▶ What the task asks
Every line below that includes the word "each" needs to be copied.

▶ Given records

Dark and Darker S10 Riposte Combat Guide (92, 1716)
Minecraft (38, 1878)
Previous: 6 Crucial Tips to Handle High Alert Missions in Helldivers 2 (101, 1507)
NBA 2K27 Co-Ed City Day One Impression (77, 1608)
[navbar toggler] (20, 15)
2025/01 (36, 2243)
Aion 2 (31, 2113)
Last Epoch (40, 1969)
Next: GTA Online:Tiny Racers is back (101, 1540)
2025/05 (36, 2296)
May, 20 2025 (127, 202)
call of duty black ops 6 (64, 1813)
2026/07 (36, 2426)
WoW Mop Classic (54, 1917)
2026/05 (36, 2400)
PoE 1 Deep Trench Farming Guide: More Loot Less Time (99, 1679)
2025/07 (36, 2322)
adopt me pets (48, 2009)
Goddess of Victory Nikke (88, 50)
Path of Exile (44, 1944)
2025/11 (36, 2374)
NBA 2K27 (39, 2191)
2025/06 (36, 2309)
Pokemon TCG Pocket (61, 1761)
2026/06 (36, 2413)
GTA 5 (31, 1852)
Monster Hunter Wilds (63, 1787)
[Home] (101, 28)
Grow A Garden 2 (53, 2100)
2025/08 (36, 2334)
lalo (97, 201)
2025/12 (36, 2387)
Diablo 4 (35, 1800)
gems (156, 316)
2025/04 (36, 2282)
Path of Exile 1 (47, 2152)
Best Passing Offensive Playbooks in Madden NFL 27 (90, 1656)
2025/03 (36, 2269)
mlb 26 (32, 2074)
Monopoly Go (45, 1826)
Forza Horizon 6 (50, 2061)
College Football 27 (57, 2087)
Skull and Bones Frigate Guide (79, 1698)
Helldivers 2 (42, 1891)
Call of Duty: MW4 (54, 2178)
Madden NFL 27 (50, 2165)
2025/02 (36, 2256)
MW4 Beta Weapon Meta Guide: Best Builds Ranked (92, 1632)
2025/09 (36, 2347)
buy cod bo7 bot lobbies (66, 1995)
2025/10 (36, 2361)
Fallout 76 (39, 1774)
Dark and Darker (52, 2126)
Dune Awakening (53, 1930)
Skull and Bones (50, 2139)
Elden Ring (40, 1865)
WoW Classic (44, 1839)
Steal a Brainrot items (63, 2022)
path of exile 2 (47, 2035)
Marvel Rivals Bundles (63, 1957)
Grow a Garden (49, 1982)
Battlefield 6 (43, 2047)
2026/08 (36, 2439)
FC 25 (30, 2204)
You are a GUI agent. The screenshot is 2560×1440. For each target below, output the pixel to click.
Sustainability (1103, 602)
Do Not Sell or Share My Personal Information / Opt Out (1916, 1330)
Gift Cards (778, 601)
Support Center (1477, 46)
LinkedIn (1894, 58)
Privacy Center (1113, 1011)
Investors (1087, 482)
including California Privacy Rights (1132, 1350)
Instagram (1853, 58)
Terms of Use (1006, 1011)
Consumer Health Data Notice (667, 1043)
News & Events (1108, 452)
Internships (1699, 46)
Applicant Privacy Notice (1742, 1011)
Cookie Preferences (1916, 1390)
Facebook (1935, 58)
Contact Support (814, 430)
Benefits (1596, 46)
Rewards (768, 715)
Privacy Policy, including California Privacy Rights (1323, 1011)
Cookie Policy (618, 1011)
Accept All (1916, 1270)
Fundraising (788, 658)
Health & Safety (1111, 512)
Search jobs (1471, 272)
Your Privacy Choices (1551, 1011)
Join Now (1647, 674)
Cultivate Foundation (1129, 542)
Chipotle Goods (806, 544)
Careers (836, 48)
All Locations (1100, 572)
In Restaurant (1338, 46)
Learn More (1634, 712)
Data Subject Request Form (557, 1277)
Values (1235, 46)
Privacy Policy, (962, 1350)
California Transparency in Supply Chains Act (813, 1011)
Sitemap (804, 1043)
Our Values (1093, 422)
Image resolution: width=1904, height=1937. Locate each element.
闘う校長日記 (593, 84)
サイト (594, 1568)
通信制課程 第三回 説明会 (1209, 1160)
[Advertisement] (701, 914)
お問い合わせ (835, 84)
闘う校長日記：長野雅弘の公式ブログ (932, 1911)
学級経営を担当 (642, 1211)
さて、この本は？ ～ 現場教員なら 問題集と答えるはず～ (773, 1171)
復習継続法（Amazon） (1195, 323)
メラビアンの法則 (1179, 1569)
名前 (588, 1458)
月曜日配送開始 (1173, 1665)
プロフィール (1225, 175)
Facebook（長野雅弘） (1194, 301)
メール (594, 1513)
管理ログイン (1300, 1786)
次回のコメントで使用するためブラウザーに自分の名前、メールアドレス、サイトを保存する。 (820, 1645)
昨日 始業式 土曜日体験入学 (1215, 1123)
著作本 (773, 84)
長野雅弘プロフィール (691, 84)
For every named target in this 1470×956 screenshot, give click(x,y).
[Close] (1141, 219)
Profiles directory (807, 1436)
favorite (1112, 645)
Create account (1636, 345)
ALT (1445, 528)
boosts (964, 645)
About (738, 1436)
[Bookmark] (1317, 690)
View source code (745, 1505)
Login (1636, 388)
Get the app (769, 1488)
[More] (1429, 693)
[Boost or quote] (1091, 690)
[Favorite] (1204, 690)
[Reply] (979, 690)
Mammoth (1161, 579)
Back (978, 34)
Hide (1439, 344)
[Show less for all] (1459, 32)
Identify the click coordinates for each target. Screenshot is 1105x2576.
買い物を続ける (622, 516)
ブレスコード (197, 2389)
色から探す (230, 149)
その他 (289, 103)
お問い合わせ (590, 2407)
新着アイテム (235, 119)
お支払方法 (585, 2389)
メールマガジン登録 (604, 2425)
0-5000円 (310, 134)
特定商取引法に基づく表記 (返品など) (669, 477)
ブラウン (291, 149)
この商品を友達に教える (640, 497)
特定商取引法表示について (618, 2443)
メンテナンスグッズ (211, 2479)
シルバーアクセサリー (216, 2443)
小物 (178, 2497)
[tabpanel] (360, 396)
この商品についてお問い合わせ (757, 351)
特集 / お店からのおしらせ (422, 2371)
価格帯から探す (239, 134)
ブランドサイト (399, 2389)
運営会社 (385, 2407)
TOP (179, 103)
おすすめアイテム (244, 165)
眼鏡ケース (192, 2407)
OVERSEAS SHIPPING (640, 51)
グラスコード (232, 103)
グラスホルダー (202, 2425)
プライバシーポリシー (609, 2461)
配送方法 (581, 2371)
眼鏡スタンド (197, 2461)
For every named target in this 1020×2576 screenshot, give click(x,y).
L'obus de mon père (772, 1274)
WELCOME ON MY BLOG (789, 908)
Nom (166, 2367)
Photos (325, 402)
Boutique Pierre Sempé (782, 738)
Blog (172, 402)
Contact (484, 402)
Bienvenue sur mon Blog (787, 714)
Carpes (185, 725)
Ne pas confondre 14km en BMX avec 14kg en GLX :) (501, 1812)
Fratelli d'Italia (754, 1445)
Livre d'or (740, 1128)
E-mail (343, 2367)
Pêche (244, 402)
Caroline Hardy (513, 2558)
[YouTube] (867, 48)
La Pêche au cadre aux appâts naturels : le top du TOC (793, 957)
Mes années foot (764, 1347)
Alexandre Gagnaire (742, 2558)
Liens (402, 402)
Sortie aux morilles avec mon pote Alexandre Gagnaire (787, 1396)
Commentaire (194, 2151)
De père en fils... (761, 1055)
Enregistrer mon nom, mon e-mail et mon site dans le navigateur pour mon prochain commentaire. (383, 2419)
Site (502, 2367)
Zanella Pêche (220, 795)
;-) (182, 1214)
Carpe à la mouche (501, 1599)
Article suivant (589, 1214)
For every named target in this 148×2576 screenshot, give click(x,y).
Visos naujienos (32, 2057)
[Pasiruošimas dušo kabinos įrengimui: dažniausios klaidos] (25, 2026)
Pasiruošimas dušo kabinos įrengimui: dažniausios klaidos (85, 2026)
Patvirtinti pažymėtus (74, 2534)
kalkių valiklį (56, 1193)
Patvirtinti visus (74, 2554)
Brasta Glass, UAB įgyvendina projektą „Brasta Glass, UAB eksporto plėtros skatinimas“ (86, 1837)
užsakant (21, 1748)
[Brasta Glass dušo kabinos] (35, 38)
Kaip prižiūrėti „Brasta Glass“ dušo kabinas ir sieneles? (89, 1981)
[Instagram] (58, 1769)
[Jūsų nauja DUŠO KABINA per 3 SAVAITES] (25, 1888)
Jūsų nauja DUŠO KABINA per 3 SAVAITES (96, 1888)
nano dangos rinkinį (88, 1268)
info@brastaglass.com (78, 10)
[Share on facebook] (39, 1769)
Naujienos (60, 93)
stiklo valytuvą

▶ Output
You are a GUI agent. The screenshot is 2560×1440. For each target below, output the pixel to click.
Image resolution: width=1904, height=1937. Locate each element.
Identify the click coordinates for each target. Screenshot is 1105x2576.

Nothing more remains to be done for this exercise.